> PROBLEM TO WORK ON
Repeat the passage from the text about a plane circling a planet, from "If you express" up to and including "hope it helps.".

>> Begin EXTRACT PROVIDED

Let's see, do you know the initial position of the plane? and how about the speed around the planet? and the distance from the centre?
If you express your speed in terms of angles (or rads) per second, then you just use d=v*t (d==distance, v==velocity(or speed), t==time), and since you know t and v, you can just calculate how far the plane has rotated after time t (assuming v is constant). If you know the radius of the plane from the planet's centre, you can use x=r*cos(theta) and y=r*sin(theta), where theta==d(because the plane is just going around and around in circles). I'm assuming that the plane is just rotating in a flat x-y plane (which could be transformed if you don't want to really be in the x-y plane). If the plane's orbit is changing and not always in the same plane, then it might get more complicated.
There might be a better solution, more accurate or whatever, but this is what I can think of now. hope it helps.

>> End EXTRACT PROVIDED
>> Begin MATERIAL PROVIDED

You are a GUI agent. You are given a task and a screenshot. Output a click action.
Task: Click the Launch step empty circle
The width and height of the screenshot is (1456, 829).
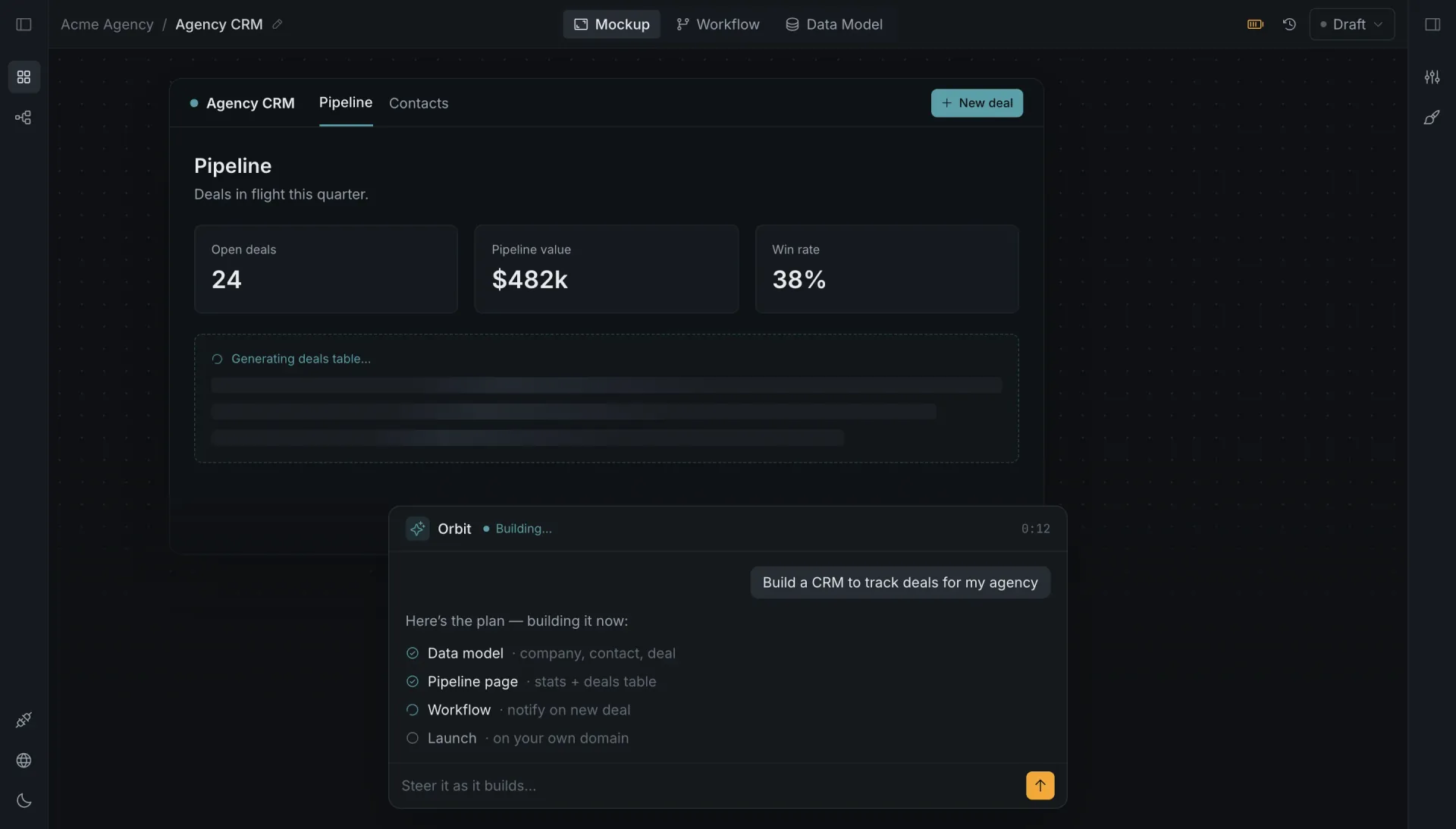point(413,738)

>> End MATERIAL PROVIDED

> ANSWER TO THE TASK
If you express your speed in terms of angles (or rads) per second, then you just use d=v*t (d==distance, v==velocity(or speed), t==time), and since you know t and v, you can just calculate how far the plane has rotated after time t (assuming v is constant). If you know the radius of the plane from the planet's centre, you can use x=r*cos(theta) and y=r*sin(theta), where theta==d(because the plane is just going around and around in circles). I'm assuming that the plane is just rotating in a flat x-y plane (which could be transformed if you don't want to really be in the x-y plane). If the plane's orbit is changing and not always in the same plane, then it might get more complicated.
There might be a better solution, more accurate or whatever, but this is what I can think of now. hope it helps.